London: World demand for the Organization of the Petroleum Exporting Countries’ or Opec’s, oil will be stronger than expected next year, the producer group said on Tuesday, adding to signs that an improving economic outlook will boost oil consumption.
The 12-member group is the latest forecaster to lift its oil demand estimates in the past week, following upward revisions from the International Energy Agency (IEA) and the US government’s Energy Information Administration.
Demand for Opec crude will average 28.39 million barrels per day (bpd) in 2010, Opec said in a monthly report. That is up 300,000 bpd from its previous forecast.

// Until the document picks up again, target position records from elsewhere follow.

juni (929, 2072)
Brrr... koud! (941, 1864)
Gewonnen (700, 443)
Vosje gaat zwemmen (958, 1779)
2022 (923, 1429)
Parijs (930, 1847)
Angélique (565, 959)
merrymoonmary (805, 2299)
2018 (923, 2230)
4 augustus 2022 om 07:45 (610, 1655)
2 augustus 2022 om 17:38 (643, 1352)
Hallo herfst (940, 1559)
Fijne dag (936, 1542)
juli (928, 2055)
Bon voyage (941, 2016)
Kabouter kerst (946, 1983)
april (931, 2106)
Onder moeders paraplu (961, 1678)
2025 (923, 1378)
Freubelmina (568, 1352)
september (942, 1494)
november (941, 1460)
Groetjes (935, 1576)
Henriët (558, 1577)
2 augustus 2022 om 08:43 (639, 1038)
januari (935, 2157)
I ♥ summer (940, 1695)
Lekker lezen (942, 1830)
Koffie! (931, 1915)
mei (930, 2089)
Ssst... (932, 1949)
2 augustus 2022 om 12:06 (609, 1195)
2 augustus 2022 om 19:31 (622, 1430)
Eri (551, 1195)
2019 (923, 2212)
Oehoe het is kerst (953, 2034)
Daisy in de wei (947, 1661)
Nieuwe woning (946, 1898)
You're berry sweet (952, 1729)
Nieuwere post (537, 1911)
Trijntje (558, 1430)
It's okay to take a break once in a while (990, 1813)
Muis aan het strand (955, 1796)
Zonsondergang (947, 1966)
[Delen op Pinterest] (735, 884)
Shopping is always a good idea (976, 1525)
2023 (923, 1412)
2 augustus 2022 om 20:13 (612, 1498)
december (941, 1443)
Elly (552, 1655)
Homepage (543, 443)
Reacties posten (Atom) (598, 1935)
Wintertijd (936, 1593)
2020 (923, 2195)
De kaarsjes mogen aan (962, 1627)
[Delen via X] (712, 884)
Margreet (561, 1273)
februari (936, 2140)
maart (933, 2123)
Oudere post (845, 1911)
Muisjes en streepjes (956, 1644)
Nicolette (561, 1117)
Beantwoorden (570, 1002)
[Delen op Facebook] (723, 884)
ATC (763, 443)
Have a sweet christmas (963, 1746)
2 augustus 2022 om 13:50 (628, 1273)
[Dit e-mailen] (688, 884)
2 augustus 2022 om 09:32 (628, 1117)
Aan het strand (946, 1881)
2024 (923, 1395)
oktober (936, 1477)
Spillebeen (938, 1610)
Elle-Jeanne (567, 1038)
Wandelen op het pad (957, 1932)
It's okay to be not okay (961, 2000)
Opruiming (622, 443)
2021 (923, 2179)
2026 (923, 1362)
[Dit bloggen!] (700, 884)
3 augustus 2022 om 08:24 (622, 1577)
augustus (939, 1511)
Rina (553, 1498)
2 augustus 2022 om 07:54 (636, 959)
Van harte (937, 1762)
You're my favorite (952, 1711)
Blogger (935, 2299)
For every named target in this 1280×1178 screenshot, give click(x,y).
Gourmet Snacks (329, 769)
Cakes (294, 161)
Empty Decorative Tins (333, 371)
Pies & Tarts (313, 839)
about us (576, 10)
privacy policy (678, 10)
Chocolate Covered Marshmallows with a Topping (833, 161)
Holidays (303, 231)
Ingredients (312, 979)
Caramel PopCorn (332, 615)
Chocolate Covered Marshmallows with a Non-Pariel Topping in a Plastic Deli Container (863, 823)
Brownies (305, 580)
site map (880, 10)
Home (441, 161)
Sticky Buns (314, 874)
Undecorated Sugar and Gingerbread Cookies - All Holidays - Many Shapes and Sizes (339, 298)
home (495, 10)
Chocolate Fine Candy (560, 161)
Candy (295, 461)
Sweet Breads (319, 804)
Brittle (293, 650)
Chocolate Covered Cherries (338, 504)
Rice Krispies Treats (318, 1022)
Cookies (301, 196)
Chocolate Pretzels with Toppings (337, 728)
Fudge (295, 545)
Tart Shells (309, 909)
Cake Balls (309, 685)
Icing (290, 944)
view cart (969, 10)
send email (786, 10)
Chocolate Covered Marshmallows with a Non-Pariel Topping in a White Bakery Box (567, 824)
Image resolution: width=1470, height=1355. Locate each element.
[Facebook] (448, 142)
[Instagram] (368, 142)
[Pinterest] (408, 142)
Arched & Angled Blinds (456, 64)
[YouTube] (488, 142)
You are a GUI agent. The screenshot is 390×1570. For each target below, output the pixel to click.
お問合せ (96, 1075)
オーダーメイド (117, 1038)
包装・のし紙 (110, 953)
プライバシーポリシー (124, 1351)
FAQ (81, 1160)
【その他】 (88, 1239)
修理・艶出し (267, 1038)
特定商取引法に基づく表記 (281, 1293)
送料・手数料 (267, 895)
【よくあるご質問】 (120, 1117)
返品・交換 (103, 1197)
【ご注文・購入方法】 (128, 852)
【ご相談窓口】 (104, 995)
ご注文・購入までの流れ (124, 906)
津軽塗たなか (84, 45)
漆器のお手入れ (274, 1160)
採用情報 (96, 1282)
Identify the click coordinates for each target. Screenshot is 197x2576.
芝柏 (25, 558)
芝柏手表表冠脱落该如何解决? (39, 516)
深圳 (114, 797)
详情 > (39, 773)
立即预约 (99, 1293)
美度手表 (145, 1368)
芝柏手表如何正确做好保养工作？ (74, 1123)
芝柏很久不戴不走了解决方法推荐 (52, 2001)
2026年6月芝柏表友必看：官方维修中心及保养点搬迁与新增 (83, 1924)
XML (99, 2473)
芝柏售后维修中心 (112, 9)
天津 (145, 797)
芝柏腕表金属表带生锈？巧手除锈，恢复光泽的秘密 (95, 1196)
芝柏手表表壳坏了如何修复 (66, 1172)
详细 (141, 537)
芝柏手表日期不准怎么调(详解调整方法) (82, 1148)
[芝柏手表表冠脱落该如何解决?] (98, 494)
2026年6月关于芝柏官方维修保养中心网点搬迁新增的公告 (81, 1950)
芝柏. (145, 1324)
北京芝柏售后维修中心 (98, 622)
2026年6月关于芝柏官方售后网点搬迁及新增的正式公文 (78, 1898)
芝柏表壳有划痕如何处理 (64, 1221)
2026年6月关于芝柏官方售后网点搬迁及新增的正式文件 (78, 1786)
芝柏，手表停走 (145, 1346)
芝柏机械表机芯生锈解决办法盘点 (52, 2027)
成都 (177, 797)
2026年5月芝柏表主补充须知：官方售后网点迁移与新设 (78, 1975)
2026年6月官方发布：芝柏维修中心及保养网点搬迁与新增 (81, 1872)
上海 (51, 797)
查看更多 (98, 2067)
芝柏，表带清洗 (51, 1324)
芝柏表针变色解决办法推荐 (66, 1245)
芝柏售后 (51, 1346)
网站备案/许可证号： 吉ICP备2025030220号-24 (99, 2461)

“The world economy now appears to be entering into a new phase, moving from a period of containing the crisis to one of economic recovery,” Opec said in its October Monthly Oil Market Report.
Opec also raised its forecast for global oil demand growth in 2010. It expects world oil use to rise by 700,000 bpd to an average of 84.93 million bpd.
The growth rate is up 200,000 bpd from the previous estimate. Still, Opec only expects demand to expand at about half the rate of IEA.
Oil prices rose on Tuesday, boosted by the prospect of stronger demand and a weaker dollar. US crude was up 90 cents at $74.17 as of 1250 GMT, nearing its 2009 high of $75.00.